How the Bessie Minor Swift Foundation Gives in the Mountain West

PHOTO: rycolemet/SHUTTERSTOCK

PHOTO: rycolemet/SHUTTERSTOCK

In today’s digital age, old-fashioned newspapers often feel like a thing of the past. But while lots of newspapers around the country are going out of business, some media companies that started in the print era of the newspaper industry are evolving with the times and even doing well enough to give back to their communities.

In 1975, Phil Swift founded what is now known as Swift Communications, a family-owned media company that focuses on resort-sector news in the Mountain States. Based in Carson City, Nevada, Swift has numerous publications in Nevada, Colorado, Utah, South Dakota, California, and even nationally. And the company’s success has also paved the way for the grantmaking endeavors of the Bessie Minor Swift Foundation.

The Bessie Minor Swift Foundation is named after Phil’s mother, who was always interested in reading, history, and music.
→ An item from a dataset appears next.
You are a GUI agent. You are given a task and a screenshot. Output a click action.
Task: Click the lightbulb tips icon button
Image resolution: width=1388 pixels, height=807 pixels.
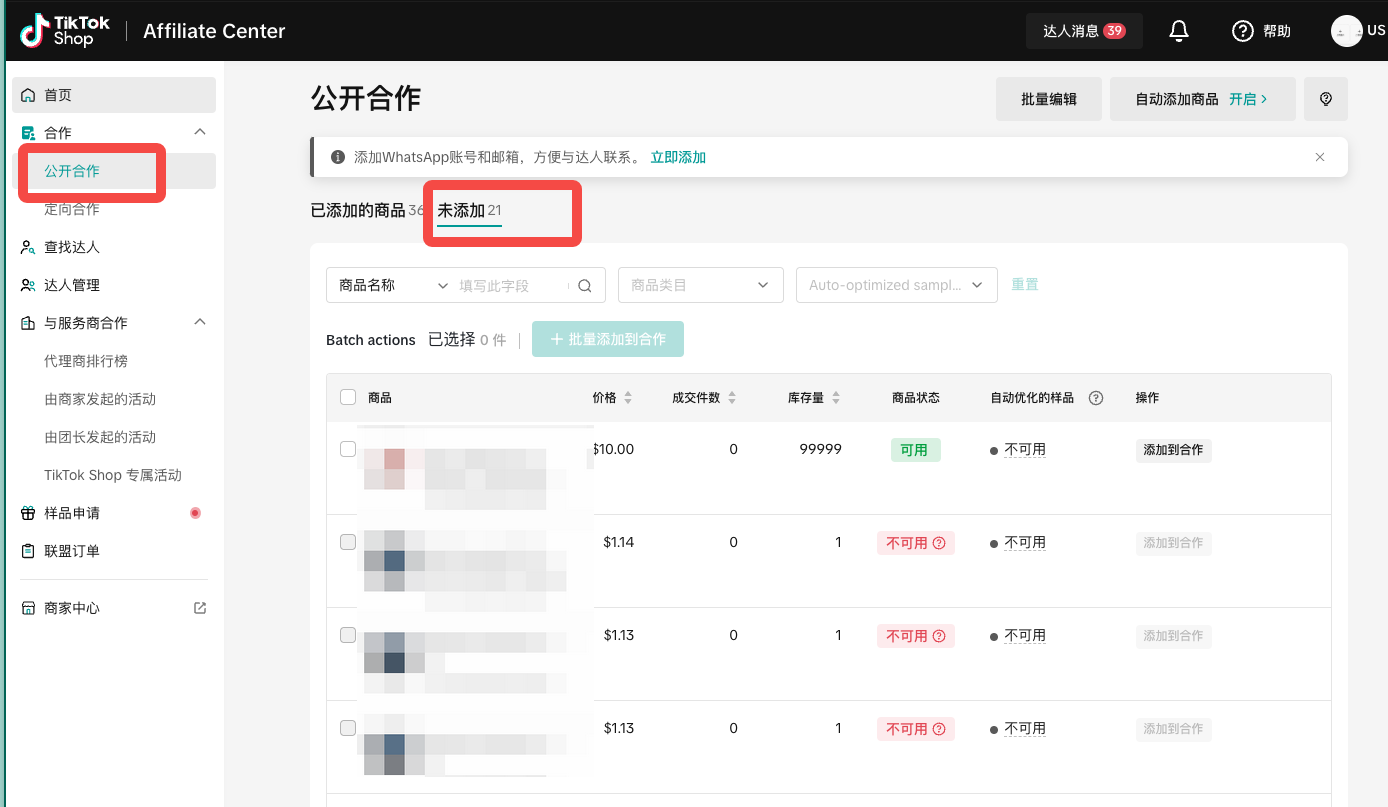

Communities served by Swift Communications today and that work in these fields can benefit from this foundation’s local giving in significant ways.

The Swift Foundation recently announced its 2019 grant recipients, a total of $83,156 to 37 organizations. In each grant cycle, this funder focuses its attention on efforts that promote reading, writing, and literacy skills, as well as language, science, and STEM programs for youth. Furthermore, Swift maintains a regional focus that nonprofits in the Mountain States will want to learn about.

In Swift’s most recent round of giving, it awarded 18 grants in Colorado, including ones to Scott Elementary School in Greeley and the Aspen Center for Environmental Studies. In the company’s home state of Nevada, the foundation awarded eight grants, including ones to Sierra Nevada Journeys in Reno and Get in the Act! Arts in Action in Dayton. Two Utah organizations, Park City READS and Trailside Elementary School secured new Swift funding. In addition to the Mountain States, Swift also awarded a few grants in California and one in Wisconsin.

By far, the bulk of Swift recent grants have been going towards language programs, but the competition is tough. The foundation received over 185 applications for this year’s grant cycle and was only able to fund 37 groups. While about 59 percent of overall funding has gone to language programs since the foundation first launched, it has mentioned that STEM and interdisciplinary project support is on the rise.

This is a funder that doesn’t shy away from newly established nonprofits and sticks to programs that provide direct services. Swift Foundation grants are typically between $500 and $3,000 each, and all grants are for one-year periods. Since inception, the funded has distributed over $620,000 to make 316 awards, with grantmaking slightly increasing by the year.

The Swift Foundation is an accessible grantmaker in the region, welcoming unsolicited applications from local groups. The 2020 grant application is already available on the funder’s website for the February 15, 2020 deadline, and it will begin accepting new submissions as of January 1.